**Given problem**
Reproduce word for word the portion of the text on the smart spider's tables that runs from "For every query, two" up to and including "is being processed.".

**Text block**
#####

For every query, two tables are created — a URL table and a link table. A separate query table tracks all the queries submitted by the smart spider. The URL table for a query contains the following columns — url, status, site, relevancy, level, and spider. For each URL, we have the associated parameters:

  • Status, which indicates if a URL has been processed, is not processed, or is being processed.
  • Site, the web site of the URL; useful for grouping URLs by site.

  • Relevancy, a real number between 0 and 1 indicating the degree of relevancy to the query. The value of this column can be set based on user-determined criteria.

  • Level, the number of links from the initial set when a particular URL is first encountered. URLs in the initial set are at level 0 — those that can be accessed in one hop from the initial set are at level 1, and so on. The value does not necessarily indicate the length of the shortest path from the initial set because the same URL may be accessible through a shorter path. In our source, we have not tracked duplicates or changed the level number as necessary.

  • Spider, the number of the spider that processed a particular URL. This information is useful to track load distribution in a parallel implementation. The link table contains two columns, a URL, and a link.

#####

**Dataset**
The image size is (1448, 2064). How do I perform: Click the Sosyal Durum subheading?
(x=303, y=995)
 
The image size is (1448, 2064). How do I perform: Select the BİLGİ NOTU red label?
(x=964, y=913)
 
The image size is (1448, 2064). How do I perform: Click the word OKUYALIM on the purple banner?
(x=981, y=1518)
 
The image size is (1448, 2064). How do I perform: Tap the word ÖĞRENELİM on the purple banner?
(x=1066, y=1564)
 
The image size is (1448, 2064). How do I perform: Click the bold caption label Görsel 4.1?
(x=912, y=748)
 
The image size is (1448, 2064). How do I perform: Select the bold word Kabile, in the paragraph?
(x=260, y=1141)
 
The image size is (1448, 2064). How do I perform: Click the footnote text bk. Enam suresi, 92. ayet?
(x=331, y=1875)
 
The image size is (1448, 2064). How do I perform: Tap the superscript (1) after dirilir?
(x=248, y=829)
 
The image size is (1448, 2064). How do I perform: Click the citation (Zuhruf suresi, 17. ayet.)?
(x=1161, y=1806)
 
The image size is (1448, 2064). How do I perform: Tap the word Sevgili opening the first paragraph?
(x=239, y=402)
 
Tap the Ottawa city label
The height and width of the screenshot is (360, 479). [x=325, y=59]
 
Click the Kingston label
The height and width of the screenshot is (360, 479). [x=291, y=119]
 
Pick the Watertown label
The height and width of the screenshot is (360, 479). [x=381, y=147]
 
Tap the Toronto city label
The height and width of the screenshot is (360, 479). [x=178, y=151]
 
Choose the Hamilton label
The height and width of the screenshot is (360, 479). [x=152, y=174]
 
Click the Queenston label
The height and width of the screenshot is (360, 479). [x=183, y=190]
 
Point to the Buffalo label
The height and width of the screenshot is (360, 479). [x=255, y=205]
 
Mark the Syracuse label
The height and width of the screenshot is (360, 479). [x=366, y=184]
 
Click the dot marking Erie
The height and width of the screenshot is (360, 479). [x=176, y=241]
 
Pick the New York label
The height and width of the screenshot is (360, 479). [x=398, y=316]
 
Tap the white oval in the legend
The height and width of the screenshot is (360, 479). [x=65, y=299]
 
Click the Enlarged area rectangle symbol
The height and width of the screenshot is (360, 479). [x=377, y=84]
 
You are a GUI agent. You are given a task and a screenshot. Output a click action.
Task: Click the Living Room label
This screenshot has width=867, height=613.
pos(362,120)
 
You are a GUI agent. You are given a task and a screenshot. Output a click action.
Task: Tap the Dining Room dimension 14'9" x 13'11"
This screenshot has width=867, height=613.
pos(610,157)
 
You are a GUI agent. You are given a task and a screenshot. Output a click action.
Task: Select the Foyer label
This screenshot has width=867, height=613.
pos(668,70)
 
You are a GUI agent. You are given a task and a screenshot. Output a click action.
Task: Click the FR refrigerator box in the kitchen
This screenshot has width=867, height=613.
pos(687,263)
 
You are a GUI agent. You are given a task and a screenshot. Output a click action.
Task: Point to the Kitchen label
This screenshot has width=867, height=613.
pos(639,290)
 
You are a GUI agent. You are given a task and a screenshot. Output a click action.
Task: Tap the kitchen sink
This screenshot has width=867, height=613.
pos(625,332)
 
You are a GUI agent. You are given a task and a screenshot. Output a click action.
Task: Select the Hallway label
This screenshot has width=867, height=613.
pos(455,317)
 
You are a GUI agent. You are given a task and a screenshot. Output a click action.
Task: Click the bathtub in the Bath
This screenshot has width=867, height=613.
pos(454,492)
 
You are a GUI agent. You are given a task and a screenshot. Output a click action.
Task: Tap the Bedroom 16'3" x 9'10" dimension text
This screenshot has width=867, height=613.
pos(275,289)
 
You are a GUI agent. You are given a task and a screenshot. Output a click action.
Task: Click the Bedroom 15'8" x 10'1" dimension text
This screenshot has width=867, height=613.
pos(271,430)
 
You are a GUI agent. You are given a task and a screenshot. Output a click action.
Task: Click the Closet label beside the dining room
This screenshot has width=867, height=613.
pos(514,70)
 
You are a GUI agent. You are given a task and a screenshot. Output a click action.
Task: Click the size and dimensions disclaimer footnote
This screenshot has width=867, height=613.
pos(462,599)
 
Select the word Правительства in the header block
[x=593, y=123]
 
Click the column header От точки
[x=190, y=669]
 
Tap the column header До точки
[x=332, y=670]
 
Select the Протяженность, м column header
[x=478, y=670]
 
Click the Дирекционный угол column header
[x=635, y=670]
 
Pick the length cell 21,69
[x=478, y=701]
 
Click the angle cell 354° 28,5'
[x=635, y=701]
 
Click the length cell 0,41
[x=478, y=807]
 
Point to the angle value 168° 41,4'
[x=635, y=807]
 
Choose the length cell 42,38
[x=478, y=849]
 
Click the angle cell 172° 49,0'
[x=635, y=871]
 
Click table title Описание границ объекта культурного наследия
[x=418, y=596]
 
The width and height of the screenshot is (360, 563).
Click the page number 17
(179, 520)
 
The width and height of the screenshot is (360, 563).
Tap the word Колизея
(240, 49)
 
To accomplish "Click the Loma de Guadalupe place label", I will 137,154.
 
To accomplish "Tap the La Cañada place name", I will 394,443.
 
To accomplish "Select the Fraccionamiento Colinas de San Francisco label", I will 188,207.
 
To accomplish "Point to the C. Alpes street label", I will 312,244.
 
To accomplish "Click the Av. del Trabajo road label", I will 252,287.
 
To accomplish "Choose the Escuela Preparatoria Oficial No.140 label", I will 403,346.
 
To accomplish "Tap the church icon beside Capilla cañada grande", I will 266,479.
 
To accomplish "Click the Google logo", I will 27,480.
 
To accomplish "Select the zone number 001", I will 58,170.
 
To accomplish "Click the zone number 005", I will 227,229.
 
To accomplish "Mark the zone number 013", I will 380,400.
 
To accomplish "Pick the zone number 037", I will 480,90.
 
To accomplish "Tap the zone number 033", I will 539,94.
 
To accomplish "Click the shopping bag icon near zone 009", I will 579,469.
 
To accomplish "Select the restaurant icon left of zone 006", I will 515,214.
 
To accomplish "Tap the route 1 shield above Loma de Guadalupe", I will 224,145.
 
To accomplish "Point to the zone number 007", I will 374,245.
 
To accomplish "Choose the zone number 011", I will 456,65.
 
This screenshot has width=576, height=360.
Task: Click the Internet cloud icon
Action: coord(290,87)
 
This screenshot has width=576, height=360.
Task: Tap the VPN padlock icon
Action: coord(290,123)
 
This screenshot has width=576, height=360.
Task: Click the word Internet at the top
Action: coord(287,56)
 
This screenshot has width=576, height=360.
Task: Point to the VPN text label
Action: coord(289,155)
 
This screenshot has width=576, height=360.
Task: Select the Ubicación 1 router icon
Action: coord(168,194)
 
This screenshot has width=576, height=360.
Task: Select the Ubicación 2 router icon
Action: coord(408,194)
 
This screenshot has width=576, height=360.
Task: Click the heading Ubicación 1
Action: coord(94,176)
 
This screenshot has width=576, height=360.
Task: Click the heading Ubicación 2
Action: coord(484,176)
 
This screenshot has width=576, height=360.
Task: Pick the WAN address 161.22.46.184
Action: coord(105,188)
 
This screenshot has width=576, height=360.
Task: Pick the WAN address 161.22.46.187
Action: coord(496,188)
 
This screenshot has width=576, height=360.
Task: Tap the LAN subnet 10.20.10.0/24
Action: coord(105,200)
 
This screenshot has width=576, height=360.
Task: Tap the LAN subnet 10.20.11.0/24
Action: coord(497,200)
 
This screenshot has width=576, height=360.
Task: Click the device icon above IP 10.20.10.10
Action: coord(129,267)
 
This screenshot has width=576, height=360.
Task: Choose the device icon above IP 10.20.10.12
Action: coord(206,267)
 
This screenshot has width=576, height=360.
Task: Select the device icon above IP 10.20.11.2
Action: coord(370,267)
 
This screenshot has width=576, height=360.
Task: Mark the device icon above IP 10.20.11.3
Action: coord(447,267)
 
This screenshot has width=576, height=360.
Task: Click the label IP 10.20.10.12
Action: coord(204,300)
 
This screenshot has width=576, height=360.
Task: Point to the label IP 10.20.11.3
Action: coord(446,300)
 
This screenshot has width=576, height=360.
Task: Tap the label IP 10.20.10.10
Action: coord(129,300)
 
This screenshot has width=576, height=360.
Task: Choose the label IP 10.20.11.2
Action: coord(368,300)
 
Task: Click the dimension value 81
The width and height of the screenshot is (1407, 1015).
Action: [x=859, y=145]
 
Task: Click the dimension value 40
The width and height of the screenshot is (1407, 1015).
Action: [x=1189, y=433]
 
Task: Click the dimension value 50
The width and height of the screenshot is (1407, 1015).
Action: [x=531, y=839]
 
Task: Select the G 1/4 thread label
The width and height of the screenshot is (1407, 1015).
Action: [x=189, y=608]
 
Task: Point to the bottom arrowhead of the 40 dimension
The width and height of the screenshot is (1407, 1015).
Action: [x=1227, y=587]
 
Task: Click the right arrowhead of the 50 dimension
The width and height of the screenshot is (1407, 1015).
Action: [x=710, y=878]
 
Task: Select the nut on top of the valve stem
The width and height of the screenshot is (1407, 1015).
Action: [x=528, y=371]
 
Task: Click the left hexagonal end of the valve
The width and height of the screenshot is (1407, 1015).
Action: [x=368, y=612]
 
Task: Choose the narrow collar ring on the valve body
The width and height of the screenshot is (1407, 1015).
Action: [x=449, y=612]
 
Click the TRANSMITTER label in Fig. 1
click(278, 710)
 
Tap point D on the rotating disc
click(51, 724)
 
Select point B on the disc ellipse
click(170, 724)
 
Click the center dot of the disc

#####

**Response**
For every query, two tables are created — a URL table and a link table. A separate query table tracks all the queries submitted by the smart spider. The URL table for a query contains the following columns — url, status, site, relevancy, level, and spider. For each URL, we have the associated parameters:

  • Status, which indicates if a URL has been processed, is not processed, or is being processed.